Zero Trust Without Killing Velocity: Guardrails, Proofs, and Shipping Regulated Data
How to design zero-trust for distributed systems that auditors love and engineers don’t hate—using policy-as-code, identity, and automated evidence.
Policies that don’t execute as code are just opinions. Zero trust starts when your pipeline can prove what it enforces.Back to all posts
The breach that taught me zero trust the hard way
A few years back, I watched an internal service account token leak from a misconfigured CI job. It wasn’t “nation state” level—just a bored contractor poking around a flat Kubernetes cluster. With no mTLS, permissive NetworkPolicy, and wildcard RBAC, lateral movement took under 10 minutes. Fortunately, we caught it early. Unfortunately, we still had to explain “why our staging cluster could write to a production S3 bucket.”
I’ve seen this fail over and over: expensive zero-trust slide decks, then a parking lot full of tickets no one closes. What actually works is treating policies as code, identity as the perimeter, and proofs as first-class artifacts. Do that, and you can lock down regulated data without turning delivery into molasses.
Turn policy into guardrails, not tickets
If your policy lives in Confluence, your engineers will trip over it. If it lives in CI/admission as code, it becomes a guardrail. The pattern we deploy:
- Shift-left checks in CI: OPA/Rego via
conftestfor Terraform;kubeconformand Kyverno tests for K8s;cosignfor signatures. - Shift-right enforcement at cluster boundaries: Kyverno or OPA Gatekeeper admission policies; image signature verification; runtime authz in the mesh (Istio + OPA Envoy plugin).
- Single source of truth via GitOps (ArgoCD), so the evidence is the repo history.
Example 1: block risky K8s specs at admission with Kyverno.
apiVersion: kyverno.io/v1
kind: ClusterPolicy
metadata:
name: baseline-pod-security
spec:
validationFailureAction: enforce
background: true
rules:
- name: require-run-as-nonroot
match:
resources:
kinds: ["Pod","Deployment","StatefulSet"]
validate:
message: "Containers must not run as root."
pattern:
spec:
securityContext:
runAsNonRoot: true
- name: deny-host-network
match:
resources:
kinds: ["Pod","Deployment","StatefulSet"]
validate:
message: "hostNetwork is not allowed."
deny:
conditions:
any:
- key: "{{ request.object.spec.hostNetwork }}"
operator: Equals
value: trueExample 2: keep Terraform from opening the world.

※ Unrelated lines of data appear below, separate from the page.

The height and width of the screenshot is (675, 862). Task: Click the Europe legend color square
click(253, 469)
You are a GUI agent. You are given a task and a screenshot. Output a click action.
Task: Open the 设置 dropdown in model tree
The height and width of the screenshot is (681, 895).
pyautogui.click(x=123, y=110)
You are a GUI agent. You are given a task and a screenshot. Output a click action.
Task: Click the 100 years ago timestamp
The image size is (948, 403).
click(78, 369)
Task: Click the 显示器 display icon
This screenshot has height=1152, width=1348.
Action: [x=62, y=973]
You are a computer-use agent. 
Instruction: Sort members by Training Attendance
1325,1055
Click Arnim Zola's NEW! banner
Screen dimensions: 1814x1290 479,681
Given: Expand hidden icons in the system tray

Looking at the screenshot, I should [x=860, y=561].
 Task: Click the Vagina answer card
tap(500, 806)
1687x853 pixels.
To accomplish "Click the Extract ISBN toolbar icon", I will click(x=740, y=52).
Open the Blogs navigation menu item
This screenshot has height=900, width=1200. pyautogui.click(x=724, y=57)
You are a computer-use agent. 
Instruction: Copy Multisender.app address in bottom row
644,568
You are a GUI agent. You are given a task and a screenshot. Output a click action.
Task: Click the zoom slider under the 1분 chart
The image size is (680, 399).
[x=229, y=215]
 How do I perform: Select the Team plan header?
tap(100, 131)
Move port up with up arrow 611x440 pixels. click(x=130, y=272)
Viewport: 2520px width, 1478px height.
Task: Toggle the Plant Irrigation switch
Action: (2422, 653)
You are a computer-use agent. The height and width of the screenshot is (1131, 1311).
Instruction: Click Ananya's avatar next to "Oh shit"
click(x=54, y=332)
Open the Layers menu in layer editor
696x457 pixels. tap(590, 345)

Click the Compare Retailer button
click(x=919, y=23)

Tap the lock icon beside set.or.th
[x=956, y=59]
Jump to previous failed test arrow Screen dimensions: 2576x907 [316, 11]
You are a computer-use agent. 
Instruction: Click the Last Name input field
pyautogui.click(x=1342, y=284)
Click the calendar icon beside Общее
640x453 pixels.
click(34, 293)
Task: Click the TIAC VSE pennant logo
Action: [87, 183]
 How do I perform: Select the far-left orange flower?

# policy/terraform/security_group.rego
package terraform.aws.security_group
deny[msg] {
some sg
sg := input.resource.aws_security_group[_]
some ing
ing := sg.ingress[_]
ing.cidr_blocks[_] == "0.0.0.0/0"
ing.from_port < 1024
msg := "Public ingress to privileged ports is forbidden"
}Wire these into GitHub Actions so merges fail fast:
name: ci
on: { push: { branches: [ main ] } }
jobs:
verify:
runs-on: ubuntu-latest
steps:
- uses: actions/checkout@v4
- name: Terraform plan + OPA
run: |
terraform init -backend=false
terraform plan -out tf.plan
terraform show -json tf.plan > plan.json
conftest test plan.json -p policy/terraform
- name: Build, sign, verify image
env:
COSIGN_EXPERIMENTAL: "1"
run: |
docker build -t ghcr.io/acme/payments:${{ github.sha }} .
cosign sign --key $COSIGN_KEY ghcr.io/acme/payments:${{ github.sha }}
cosign verify ghcr.io/acme/payments:${{ github.sha }} --key $COSIGN_PUBResult: the developer gets a precise failure message in under a minute, fixes it in code, and tries again—no compliance Slack drama.
Identity first: SPIFFE, mTLS, and least privilege
Flat networks and IP allowlists don’t scale in microservices. Make identity the new perimeter:
- Workload identity: SPIFFE IDs (
spiffe://cluster.local/ns/<ns>/sa/<sa>) via SPIRE or Istio. - mTLS everywhere: mesh policy set to
STRICT. - AuthZ by principal: services talk because policies say they can, not because the network is flat.
- Cloud IAM bindings for pods: IRSA (AWS), Workload Identity (GCP), Azure Managed Identity.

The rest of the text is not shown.